I thought racism had ended for the most part because of the Civil Rights Movement. I was sadly mistaken.
I grew up on military bases mostly overseas. If you’ve spent time in an environment like that, you understand it’s a little bit of an artificial setup. Everyone has the same access to education, healthcare, and is committed to a shared mission. Because of this, I grew up with the naive notion that racism was something that happened in America’s past—like before the Civil Rights Movement.
I had African American friends in school, played at their houses while their parents watched me and my sister, and had the hardest time understanding anyone with a southern accent. To me, this was America. Even if it wasn’t technically American soil.
My Naïve Bubble Was Burst
And then the second decade of the 21st century started to unfold. My elementary understanding of racial tensions in America began to shift with reports of unarmed black men being shot by police officers. At first they seemed like isolated incidents, but then the frequency became too much to ignore.
Sometime around the tumultuous 2016 election, I learned the statistic that America has the highest percentage of incarcerated people in the world. I also learned some upsetting stories of African Americans who had been unjustly tried and sentenced to prison—forever altering the course of their lives. And that stories like these happen more frequently in the African American community than they do in mine.
Fast forward to Saturday, August 12, 2017. I was at the gym, mindlessly watching the news when the reports of a white supremacist demonstration in Charlottesville, Virginia, came on. I thought, surely this is some small, remnant group that has been marooned somewhere in the Appalachian mountains, only now discovering modern America has grown up around them. Coming out of the woods, dazed and confused, this group must have been shocked to hear the Civil War is over and society has progressed. They don’t know racism no longer has a place here in America. (And yes, you have my permission to laugh at me now.)
But I quickly gathered this was not the case. According to some experts, the gathering was the largest group of white supremacists in one spot that our society has seen for a long time.
I watched in shock as the demonstration—which had turned violent at this point due to clashes with counter-demonstrators—not only continued all day, but had started the night before. The only encouraging thing I saw was the report of clergy marching through the streets in silent protest to the white supremacists.
Time to Wake Up
My roommate (the worship pastor at the church I attend) decided to hold a prayer vigil at our house that night. The handful of us who made it dropped our plans for the evening to gather together.
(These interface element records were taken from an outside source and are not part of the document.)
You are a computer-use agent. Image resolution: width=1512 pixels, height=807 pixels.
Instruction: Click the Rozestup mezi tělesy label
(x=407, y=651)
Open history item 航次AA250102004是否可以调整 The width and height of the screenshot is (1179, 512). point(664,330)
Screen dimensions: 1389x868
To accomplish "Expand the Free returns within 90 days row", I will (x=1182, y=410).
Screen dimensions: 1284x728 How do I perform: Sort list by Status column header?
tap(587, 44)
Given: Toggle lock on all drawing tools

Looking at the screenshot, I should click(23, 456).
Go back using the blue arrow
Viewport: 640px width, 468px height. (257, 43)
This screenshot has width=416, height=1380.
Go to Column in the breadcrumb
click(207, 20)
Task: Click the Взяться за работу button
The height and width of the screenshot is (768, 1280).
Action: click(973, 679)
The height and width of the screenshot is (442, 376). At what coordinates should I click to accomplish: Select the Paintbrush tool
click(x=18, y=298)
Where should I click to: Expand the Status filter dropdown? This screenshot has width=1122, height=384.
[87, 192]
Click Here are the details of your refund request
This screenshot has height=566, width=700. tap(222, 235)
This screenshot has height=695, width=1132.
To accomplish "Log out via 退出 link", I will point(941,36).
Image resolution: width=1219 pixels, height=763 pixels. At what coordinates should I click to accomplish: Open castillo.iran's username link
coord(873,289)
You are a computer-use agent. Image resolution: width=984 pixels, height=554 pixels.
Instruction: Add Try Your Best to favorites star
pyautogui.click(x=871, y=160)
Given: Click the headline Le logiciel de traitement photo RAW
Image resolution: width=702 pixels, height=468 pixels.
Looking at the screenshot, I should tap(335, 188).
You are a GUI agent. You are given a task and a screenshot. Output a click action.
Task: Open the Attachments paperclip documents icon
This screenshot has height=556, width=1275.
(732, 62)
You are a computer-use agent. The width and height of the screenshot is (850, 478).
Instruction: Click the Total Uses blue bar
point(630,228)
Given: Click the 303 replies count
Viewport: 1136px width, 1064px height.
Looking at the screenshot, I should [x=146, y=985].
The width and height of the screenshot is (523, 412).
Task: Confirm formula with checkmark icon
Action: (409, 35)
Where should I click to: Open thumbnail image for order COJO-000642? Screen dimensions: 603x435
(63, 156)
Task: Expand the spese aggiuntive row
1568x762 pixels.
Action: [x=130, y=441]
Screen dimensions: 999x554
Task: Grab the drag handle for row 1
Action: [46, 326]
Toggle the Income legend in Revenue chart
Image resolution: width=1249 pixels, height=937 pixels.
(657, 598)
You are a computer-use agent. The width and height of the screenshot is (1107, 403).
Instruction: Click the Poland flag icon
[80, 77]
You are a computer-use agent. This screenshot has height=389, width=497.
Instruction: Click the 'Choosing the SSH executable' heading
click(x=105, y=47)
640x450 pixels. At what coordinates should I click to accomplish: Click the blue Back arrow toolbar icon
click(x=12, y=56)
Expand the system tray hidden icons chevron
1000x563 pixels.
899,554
What unfolded put the final nail in the coffin of my under-informed understanding of race in America. As we each shared what our experience had been of hearing the news of the demonstration, it became clear: Most of us were shocked by the news, while only one of us was not.
Tracy is a chaplain at a hospital, a mother of six, and an African American. Very graciously, Tracy shared her story.
We were shocked to learn that Tracy had faced racism in our city. She and her family had moved to Colorado from North Carolina due to the racism her kids were facing in the south. Thinking Colorado would be a little better, they were disheartened when they woke up one day to graffiti on the back fence of their lawn brazenly featuring a racist comment.